-- start of Extracted information --
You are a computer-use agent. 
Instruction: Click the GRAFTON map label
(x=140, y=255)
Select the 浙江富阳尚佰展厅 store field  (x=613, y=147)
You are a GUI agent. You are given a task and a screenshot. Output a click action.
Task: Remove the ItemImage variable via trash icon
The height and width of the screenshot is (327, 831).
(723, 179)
-- end of Extracted information --
-- start of Extracted information --
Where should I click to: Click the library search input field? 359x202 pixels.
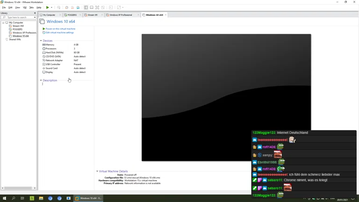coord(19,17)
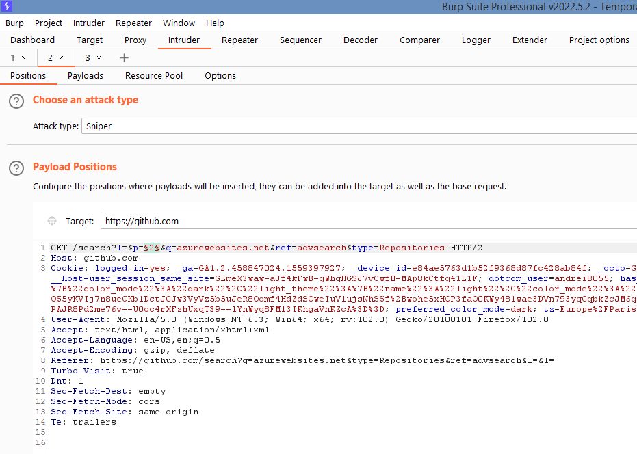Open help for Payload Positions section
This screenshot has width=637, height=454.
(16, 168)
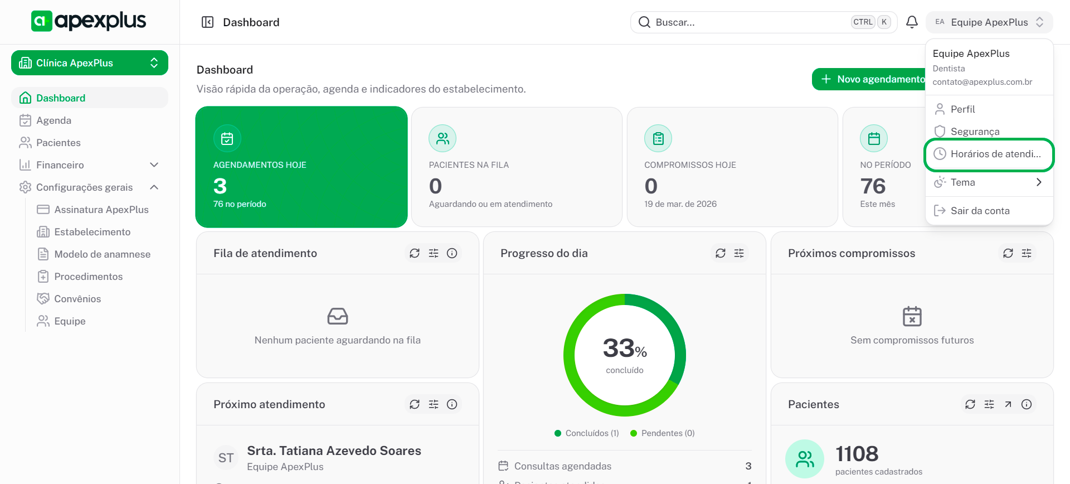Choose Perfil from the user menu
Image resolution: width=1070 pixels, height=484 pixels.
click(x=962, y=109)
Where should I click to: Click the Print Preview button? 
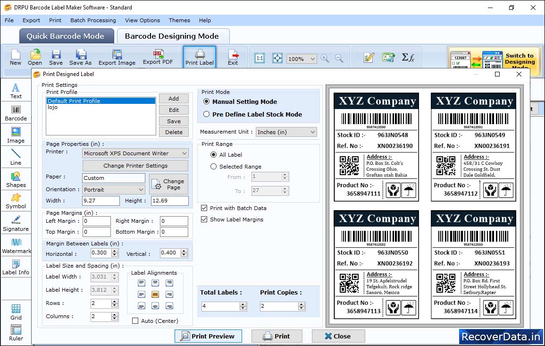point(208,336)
-- end of Extracted information --
Gather every line from the entries above that contains the word "should".

» Answer to this problem
Where should I click to: Click the library search input field? 359x202 pixels.
Where should I click to: Click the Print Preview button? 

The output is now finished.